With the end-June 2012 ratios practically similar to the figures a quarter earlier, U/KBs’ CAR continues to surpass the ten percent domestic regulatory minimum and the eight percent international norm.
The industry’s ratios for Tier 1, which generally represents high-quality capital, also remain high at 14.33 percent and 14.46 on solo and consolidated basis.
The industry maintained its CAR levels despite the rise in its risk-weighted assets (RWA) of 2.15 and 2.08 percent on solo and consolidated basis in the second quarter. U/KBs did this by also increasing their qualified capital by 2.26 percent and 1.83 percent, respectively.

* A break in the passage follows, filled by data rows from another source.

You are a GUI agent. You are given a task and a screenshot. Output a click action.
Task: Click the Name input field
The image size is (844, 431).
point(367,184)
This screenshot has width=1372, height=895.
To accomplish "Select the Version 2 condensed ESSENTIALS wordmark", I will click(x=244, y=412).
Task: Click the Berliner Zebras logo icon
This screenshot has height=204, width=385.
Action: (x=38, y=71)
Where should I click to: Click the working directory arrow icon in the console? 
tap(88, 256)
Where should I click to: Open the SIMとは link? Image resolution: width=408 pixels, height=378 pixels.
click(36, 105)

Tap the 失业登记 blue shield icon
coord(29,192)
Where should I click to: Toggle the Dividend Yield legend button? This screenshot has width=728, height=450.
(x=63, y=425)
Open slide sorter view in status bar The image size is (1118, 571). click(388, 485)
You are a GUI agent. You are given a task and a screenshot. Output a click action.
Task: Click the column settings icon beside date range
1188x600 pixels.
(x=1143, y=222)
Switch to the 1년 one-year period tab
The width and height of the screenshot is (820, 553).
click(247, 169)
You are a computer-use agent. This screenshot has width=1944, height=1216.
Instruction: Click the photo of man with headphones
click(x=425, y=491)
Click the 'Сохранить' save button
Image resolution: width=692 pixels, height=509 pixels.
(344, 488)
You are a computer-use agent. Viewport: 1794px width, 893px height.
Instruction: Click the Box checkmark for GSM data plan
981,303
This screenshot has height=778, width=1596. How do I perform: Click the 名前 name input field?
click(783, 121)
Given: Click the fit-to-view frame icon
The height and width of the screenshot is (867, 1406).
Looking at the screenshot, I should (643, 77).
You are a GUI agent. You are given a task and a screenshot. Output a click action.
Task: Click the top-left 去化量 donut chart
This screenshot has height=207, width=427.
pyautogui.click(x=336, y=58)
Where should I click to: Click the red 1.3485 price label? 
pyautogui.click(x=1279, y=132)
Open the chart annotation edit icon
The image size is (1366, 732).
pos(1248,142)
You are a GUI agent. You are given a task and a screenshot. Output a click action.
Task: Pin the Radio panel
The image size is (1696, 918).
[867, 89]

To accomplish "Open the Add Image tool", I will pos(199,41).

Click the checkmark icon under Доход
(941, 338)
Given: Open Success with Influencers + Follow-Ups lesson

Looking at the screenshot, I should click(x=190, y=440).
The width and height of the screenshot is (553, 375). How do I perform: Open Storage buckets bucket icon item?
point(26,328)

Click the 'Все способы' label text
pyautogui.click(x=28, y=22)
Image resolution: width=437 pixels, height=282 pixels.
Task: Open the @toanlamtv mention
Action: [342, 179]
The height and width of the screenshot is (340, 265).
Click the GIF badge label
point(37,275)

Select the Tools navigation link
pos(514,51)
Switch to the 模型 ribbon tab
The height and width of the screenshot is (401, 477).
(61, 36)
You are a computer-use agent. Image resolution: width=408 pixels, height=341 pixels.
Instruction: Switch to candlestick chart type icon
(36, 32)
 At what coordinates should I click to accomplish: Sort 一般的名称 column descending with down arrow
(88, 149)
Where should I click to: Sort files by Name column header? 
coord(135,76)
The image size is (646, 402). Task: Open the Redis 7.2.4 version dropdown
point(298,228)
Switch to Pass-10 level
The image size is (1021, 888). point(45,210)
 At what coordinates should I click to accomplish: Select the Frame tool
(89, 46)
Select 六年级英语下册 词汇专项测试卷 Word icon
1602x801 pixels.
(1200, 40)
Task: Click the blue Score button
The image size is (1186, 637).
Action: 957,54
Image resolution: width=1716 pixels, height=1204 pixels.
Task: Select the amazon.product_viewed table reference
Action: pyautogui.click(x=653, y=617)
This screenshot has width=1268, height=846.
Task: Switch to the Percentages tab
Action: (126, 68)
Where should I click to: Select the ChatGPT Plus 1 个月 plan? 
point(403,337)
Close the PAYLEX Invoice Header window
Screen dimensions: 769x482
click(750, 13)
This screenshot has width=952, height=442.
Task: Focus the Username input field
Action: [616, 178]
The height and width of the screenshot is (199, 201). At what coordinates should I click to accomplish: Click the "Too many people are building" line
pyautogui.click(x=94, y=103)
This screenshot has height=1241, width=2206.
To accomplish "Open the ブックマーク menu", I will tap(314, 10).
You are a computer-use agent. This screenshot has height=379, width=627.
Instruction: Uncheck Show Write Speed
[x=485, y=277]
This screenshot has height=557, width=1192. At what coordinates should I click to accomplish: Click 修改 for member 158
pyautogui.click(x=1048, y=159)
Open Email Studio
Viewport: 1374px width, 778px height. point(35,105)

The industry positioned its CAR level well by building-up capital to support an increase in assumed risks. Banks either retained earnings or issued capital instruments to match the rise in their RWAs.
RWAs rose due to higher corporate and consumer loans and to investments in debt securities issued by unrated counterparties. The rise in lending can be attributed to the low interest rate environment.
Prudential regulations on banks’ risk-based capital are essential to the country’s Financial Stability (FS) initiatives because a well capitalized banking system enables the industry to better absorb unexpected losses especially in times of stress. This mitigates systemic risks that undermine the country’s FS.
The Bangko Sentral ng Pilipinas continues to align prudential regulations on capital with international standards to strengthen individual banks and to enhance the system’s capacity to weather potential systemic risks.